La crescita dei profitti sembra destinata ad accelerare nell’ultimo trimestre dell’anno, ma nel medio termine non mancano le incognite. La prima è strettamente legata ai prossimi sviluppi politici. Le banche italiane custodiscono oltre 250 miliardi di Btp, un tesoro destinato comunque a perdere di valore se le misure di finanza pubblica del nuovo governo dovessero portare a un aumento del rapporto debito-Pil e quindi a un allargamento dello spread. Senza contare che il rialzo dei tassi, destinato a proseguire ancora per mesi, non può che provocare un ulteriore calo delle quotazioni dei bond già in circolazione sul mercato. Eventuali svalutazioni dei titoli di stato in portafoglio potranno essere in parte riassorbite senza pesare sul conto economico. Nel futuro prossimo, però, il rischio Btp non potrà non condizionare il futuro delle banche nostrane, che comunque, nei prossimi mesi, saranno chiamate ad affrontare un ulteriore rallentamento dell’economia.

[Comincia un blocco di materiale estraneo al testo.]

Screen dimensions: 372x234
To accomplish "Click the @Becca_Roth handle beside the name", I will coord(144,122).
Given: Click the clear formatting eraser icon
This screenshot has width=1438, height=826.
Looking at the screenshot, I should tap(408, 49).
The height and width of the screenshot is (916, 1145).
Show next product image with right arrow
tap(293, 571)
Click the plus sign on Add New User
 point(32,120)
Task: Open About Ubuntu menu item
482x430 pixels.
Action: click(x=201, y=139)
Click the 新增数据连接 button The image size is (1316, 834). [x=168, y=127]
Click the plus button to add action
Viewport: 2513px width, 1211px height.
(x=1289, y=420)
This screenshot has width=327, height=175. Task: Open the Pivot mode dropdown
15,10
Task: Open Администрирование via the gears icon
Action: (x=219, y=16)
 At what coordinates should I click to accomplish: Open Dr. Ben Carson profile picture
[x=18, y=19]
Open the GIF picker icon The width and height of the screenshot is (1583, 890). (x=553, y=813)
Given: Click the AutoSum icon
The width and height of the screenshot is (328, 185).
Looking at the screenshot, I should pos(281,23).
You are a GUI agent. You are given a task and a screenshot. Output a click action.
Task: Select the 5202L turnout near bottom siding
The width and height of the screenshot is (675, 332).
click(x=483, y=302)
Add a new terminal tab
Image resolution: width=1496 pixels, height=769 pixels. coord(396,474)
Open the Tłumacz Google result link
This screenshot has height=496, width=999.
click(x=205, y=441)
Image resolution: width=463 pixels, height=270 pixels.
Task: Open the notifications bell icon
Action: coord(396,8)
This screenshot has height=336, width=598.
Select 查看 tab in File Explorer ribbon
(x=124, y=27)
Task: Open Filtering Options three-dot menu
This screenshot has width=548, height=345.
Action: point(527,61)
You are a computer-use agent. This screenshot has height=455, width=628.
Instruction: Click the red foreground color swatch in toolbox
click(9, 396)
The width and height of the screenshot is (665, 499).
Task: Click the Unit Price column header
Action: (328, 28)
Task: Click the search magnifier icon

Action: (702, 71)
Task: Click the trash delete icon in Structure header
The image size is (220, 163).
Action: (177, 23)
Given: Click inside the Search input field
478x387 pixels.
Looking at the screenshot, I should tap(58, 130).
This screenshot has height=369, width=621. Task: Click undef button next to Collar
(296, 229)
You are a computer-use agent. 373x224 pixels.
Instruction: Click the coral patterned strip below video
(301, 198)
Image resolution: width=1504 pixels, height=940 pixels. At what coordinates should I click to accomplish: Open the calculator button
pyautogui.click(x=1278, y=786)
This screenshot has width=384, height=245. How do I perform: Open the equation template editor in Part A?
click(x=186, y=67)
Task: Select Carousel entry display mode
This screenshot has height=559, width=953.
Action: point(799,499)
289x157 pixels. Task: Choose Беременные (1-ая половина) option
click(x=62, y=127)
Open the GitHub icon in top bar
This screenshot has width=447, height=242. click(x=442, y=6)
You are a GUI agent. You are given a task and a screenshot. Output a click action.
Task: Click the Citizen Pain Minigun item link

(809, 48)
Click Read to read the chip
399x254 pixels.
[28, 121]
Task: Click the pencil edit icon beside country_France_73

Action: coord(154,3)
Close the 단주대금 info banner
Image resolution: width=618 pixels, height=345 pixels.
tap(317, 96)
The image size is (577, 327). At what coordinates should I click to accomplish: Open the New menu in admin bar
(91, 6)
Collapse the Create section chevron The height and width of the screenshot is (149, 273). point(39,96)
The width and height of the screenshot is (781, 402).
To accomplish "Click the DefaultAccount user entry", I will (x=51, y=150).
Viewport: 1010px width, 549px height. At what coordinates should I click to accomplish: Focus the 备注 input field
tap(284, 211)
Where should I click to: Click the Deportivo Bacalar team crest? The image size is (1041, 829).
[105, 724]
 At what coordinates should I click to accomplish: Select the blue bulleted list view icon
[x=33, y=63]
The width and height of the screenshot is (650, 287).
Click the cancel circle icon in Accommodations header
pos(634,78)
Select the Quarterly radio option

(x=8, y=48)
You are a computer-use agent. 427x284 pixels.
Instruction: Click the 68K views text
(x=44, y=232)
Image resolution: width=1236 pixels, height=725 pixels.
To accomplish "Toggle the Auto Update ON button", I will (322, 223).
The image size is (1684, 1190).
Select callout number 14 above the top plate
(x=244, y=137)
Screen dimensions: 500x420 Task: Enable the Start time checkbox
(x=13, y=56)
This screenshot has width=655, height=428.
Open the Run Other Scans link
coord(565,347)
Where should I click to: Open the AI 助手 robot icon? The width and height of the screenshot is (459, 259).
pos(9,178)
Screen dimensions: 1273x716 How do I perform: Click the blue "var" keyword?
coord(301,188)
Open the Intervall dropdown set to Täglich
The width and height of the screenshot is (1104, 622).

Nello scenario peggiore, il moltiplicarsi delle crisi aziendali potrebbe causare un aumento delle perdite legate a crediti difficili o impossibili da recuperare, proprio come è successo di recente ai tempi del Covid. Durante la pandemia, lo Stato si è fatto carico delle difficoltà del sistema produttivo, aprendo l’ombrello delle garanzie pubbliche per le imprese che non erano più in grado di far fronte agli oneri (interessi e capitale) dei prestiti bancari. Adesso che si è chiusa l’emergenza, Roma rischia di dover onorare fideiussioni per svariati miliardi di euro a favore di aziende che non sono in grado di restituire i finanziamenti a suo tempo ricevuti. Per evitare gli effetti negativi di questa bomba finanziaria, il governo ha preparato un piano che punta a spalmare nel tempo il rischio trasferendo i crediti a rischio dalle banche a un gestore controllato dal Tesoro, la società Amco. Per chiudere la partita serviranno anni, ma intanto si profilano già le nubi di una nuova recessione. Sarà lo Stato, con il denaro dei contribuenti, a proteggere un’altra volta le aziende a suon di bonus e garanzie? In caso contrario si moltiplicheranno i crediti a rischio. E allora la festa sarà davvero finita anche per i banchieri.